### Activity
Exact repetition, please: start with the line where "Task: Open Help with the question mark icon" appears and stop after the final line of the records.

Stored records

------------

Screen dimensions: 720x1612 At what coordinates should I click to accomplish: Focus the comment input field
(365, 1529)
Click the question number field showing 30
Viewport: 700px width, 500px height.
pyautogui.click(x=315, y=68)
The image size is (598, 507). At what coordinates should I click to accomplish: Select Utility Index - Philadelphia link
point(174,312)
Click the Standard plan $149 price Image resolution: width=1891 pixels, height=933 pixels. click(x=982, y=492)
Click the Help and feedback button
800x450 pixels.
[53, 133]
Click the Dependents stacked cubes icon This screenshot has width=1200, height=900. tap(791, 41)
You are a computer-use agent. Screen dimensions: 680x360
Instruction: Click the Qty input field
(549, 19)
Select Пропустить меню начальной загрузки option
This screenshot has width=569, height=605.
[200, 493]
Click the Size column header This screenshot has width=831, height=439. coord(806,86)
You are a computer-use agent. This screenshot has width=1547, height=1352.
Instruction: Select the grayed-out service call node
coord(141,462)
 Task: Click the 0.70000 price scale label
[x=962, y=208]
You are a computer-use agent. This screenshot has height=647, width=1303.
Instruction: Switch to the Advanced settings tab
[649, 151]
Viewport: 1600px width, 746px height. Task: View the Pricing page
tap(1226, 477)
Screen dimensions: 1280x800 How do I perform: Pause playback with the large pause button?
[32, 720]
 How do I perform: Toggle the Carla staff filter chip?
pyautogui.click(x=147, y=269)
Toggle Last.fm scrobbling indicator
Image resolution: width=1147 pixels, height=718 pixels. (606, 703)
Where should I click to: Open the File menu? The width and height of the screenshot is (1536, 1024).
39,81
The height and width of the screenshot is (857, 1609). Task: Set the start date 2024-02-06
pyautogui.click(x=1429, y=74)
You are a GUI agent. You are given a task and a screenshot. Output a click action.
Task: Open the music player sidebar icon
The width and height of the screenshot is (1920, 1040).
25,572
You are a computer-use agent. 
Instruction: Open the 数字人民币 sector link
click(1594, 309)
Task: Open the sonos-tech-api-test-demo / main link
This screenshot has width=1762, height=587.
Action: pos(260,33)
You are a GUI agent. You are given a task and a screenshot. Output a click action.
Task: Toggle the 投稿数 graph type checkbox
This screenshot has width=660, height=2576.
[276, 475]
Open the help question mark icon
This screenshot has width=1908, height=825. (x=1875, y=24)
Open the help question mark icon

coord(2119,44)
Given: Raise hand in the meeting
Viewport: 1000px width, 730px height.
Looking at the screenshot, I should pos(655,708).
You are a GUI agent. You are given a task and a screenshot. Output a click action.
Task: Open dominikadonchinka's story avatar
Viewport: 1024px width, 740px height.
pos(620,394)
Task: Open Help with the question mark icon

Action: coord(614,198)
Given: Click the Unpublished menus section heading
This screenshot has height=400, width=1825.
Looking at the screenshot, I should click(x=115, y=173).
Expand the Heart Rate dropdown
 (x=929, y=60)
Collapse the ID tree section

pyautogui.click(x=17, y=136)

------------

### Response area
Task: Open Help with the question mark icon

Action: coord(614,198)
Given: Click the Unpublished menus section heading
This screenshot has height=400, width=1825.
Looking at the screenshot, I should click(x=115, y=173).
Expand the Heart Rate dropdown
 (x=929, y=60)
Collapse the ID tree section

pyautogui.click(x=17, y=136)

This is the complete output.